[SOURCE MATERIAL]
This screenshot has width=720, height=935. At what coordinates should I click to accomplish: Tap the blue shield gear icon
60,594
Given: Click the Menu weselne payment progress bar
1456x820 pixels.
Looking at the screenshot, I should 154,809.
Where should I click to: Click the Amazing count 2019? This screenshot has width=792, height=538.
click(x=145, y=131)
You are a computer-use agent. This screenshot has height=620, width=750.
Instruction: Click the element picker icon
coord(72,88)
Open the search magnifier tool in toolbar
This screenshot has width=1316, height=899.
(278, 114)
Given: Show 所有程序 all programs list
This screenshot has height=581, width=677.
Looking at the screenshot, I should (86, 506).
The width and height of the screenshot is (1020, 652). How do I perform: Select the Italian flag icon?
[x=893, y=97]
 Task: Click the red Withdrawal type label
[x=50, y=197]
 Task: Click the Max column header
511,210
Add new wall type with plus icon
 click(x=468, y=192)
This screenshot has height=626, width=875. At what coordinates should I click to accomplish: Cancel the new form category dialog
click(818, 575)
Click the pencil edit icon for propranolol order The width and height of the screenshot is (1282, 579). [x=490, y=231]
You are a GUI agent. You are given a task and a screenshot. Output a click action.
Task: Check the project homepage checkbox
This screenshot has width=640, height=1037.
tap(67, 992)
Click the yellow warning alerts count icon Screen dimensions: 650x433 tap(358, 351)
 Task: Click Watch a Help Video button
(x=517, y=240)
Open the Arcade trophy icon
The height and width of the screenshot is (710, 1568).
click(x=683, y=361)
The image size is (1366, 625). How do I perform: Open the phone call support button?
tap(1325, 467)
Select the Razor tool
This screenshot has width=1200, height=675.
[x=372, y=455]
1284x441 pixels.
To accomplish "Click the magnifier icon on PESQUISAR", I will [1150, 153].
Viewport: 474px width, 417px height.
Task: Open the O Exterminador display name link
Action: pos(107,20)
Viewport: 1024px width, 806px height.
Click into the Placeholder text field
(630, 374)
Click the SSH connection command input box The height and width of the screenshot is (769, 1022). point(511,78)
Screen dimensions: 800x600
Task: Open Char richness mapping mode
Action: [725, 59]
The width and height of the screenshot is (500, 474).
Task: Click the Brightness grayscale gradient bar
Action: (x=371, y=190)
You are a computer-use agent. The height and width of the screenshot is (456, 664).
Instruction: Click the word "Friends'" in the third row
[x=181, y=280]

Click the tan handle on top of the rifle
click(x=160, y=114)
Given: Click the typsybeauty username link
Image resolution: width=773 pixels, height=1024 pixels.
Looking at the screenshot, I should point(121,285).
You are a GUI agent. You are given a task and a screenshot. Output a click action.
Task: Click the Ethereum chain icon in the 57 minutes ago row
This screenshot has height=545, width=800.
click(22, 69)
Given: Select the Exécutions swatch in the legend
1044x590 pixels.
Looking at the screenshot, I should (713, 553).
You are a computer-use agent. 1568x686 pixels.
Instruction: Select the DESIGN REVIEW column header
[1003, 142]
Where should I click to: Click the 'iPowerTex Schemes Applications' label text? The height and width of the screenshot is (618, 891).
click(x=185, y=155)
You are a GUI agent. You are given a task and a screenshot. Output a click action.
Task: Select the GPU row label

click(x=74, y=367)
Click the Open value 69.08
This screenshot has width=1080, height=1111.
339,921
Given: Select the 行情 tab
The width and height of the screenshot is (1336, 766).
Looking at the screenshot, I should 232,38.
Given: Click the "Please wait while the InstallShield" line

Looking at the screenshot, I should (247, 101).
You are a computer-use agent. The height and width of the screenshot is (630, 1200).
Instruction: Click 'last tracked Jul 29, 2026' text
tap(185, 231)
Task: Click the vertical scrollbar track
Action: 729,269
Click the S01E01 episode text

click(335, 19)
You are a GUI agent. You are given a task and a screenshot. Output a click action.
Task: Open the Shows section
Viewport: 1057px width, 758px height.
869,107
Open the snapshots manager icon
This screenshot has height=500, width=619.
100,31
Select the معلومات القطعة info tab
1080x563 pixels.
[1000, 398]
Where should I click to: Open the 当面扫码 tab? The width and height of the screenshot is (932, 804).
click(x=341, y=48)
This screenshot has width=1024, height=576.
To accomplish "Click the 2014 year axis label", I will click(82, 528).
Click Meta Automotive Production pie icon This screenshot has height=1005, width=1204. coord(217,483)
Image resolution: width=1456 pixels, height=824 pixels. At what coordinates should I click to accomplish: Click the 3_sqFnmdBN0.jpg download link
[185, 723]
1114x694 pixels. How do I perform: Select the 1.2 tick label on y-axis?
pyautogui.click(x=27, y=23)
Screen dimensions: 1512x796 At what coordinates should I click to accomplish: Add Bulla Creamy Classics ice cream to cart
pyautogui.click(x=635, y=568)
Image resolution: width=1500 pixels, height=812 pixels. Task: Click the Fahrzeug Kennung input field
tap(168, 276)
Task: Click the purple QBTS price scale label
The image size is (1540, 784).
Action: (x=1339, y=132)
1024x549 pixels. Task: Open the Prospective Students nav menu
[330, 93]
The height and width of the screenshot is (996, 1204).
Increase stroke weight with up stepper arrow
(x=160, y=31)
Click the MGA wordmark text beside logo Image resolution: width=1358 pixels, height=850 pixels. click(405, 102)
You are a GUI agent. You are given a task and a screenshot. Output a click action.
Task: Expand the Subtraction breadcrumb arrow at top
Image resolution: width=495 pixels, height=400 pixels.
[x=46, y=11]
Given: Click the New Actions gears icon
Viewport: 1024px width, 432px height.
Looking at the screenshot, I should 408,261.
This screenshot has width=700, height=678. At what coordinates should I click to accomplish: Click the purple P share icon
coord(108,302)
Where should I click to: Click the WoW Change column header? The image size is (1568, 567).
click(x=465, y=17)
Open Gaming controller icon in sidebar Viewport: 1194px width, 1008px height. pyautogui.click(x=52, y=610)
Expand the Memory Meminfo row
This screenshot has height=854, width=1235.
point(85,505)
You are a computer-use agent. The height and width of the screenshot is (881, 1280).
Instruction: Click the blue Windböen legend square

[PROMPT] Repeat the listing above in full, word for word.

[RESPONSE BELOW]
This screenshot has width=720, height=935. At what coordinates should I click to accomplish: Tap the blue shield gear icon
60,594
Given: Click the Menu weselne payment progress bar
1456x820 pixels.
Looking at the screenshot, I should 154,809.
Where should I click to: Click the Amazing count 2019? This screenshot has width=792, height=538.
click(x=145, y=131)
You are a computer-use agent. This screenshot has height=620, width=750.
Instruction: Click the element picker icon
coord(72,88)
Open the search magnifier tool in toolbar
This screenshot has width=1316, height=899.
(278, 114)
Given: Show 所有程序 all programs list
This screenshot has height=581, width=677.
Looking at the screenshot, I should (86, 506).
The width and height of the screenshot is (1020, 652). How do I perform: Select the Italian flag icon?
[x=893, y=97]
 Task: Click the red Withdrawal type label
[x=50, y=197]
 Task: Click the Max column header
511,210
Add new wall type with plus icon
 click(x=468, y=192)
This screenshot has height=626, width=875. At what coordinates should I click to accomplish: Cancel the new form category dialog
click(818, 575)
Click the pencil edit icon for propranolol order The width and height of the screenshot is (1282, 579). [x=490, y=231]
You are a GUI agent. You are given a task and a screenshot. Output a click action.
Task: Check the project homepage checkbox
This screenshot has width=640, height=1037.
tap(67, 992)
Click the yellow warning alerts count icon Screen dimensions: 650x433 tap(358, 351)
 Task: Click Watch a Help Video button
(x=517, y=240)
Open the Arcade trophy icon
The height and width of the screenshot is (710, 1568).
click(x=683, y=361)
The image size is (1366, 625). How do I perform: Open the phone call support button?
tap(1325, 467)
Select the Razor tool
This screenshot has width=1200, height=675.
[x=372, y=455]
1284x441 pixels.
To accomplish "Click the magnifier icon on PESQUISAR", I will [1150, 153].
Viewport: 474px width, 417px height.
Task: Open the O Exterminador display name link
Action: pos(107,20)
Viewport: 1024px width, 806px height.
Click into the Placeholder text field
(630, 374)
Click the SSH connection command input box The height and width of the screenshot is (769, 1022). point(511,78)
Screen dimensions: 800x600
Task: Open Char richness mapping mode
Action: [725, 59]
The width and height of the screenshot is (500, 474).
Task: Click the Brightness grayscale gradient bar
Action: (x=371, y=190)
You are a computer-use agent. The height and width of the screenshot is (456, 664).
Instruction: Click the word "Friends'" in the third row
[x=181, y=280]

Click the tan handle on top of the rifle
click(x=160, y=114)
Given: Click the typsybeauty username link
Image resolution: width=773 pixels, height=1024 pixels.
Looking at the screenshot, I should point(121,285).
You are a GUI agent. You are given a task and a screenshot. Output a click action.
Task: Click the Ethereum chain icon in the 57 minutes ago row
This screenshot has height=545, width=800.
click(22, 69)
Given: Select the Exécutions swatch in the legend
1044x590 pixels.
Looking at the screenshot, I should (713, 553).
You are a computer-use agent. 1568x686 pixels.
Instruction: Select the DESIGN REVIEW column header
[1003, 142]
Where should I click to: Click the 'iPowerTex Schemes Applications' label text? The height and width of the screenshot is (618, 891).
click(x=185, y=155)
You are a GUI agent. You are given a task and a screenshot. Output a click action.
Task: Select the GPU row label

click(x=74, y=367)
Click the Open value 69.08
This screenshot has width=1080, height=1111.
339,921
Given: Select the 行情 tab
The width and height of the screenshot is (1336, 766).
Looking at the screenshot, I should 232,38.
Given: Click the "Please wait while the InstallShield" line

Looking at the screenshot, I should (247, 101).
You are a computer-use agent. The height and width of the screenshot is (630, 1200).
Instruction: Click 'last tracked Jul 29, 2026' text
tap(185, 231)
Task: Click the vertical scrollbar track
Action: 729,269
Click the S01E01 episode text

click(335, 19)
You are a GUI agent. You are given a task and a screenshot. Output a click action.
Task: Open the Shows section
Viewport: 1057px width, 758px height.
869,107
Open the snapshots manager icon
This screenshot has height=500, width=619.
100,31
Select the معلومات القطعة info tab
1080x563 pixels.
[1000, 398]
Where should I click to: Open the 当面扫码 tab? The width and height of the screenshot is (932, 804).
click(x=341, y=48)
This screenshot has width=1024, height=576.
To accomplish "Click the 2014 year axis label", I will click(82, 528).
Click Meta Automotive Production pie icon This screenshot has height=1005, width=1204. coord(217,483)
Image resolution: width=1456 pixels, height=824 pixels. At what coordinates should I click to accomplish: Click the 3_sqFnmdBN0.jpg download link
[185, 723]
1114x694 pixels. How do I perform: Select the 1.2 tick label on y-axis?
pyautogui.click(x=27, y=23)
Screen dimensions: 1512x796 At what coordinates should I click to accomplish: Add Bulla Creamy Classics ice cream to cart
pyautogui.click(x=635, y=568)
Image resolution: width=1500 pixels, height=812 pixels. Task: Click the Fahrzeug Kennung input field
tap(168, 276)
Task: Click the purple QBTS price scale label
The image size is (1540, 784).
Action: (x=1339, y=132)
1024x549 pixels. Task: Open the Prospective Students nav menu
[330, 93]
The height and width of the screenshot is (996, 1204).
Increase stroke weight with up stepper arrow
(x=160, y=31)
Click the MGA wordmark text beside logo Image resolution: width=1358 pixels, height=850 pixels. click(405, 102)
You are a GUI agent. You are given a task and a screenshot. Output a click action.
Task: Expand the Subtraction breadcrumb arrow at top
Image resolution: width=495 pixels, height=400 pixels.
[x=46, y=11]
Given: Click the New Actions gears icon
Viewport: 1024px width, 432px height.
Looking at the screenshot, I should 408,261.
This screenshot has width=700, height=678. At what coordinates should I click to accomplish: Click the purple P share icon
coord(108,302)
Where should I click to: Click the WoW Change column header? The image size is (1568, 567).
click(x=465, y=17)
Open Gaming controller icon in sidebar Viewport: 1194px width, 1008px height. pyautogui.click(x=52, y=610)
Expand the Memory Meminfo row
This screenshot has height=854, width=1235.
point(85,505)
You are a computer-use agent. The height and width of the screenshot is (881, 1280).
Instruction: Click the blue Windböen legend square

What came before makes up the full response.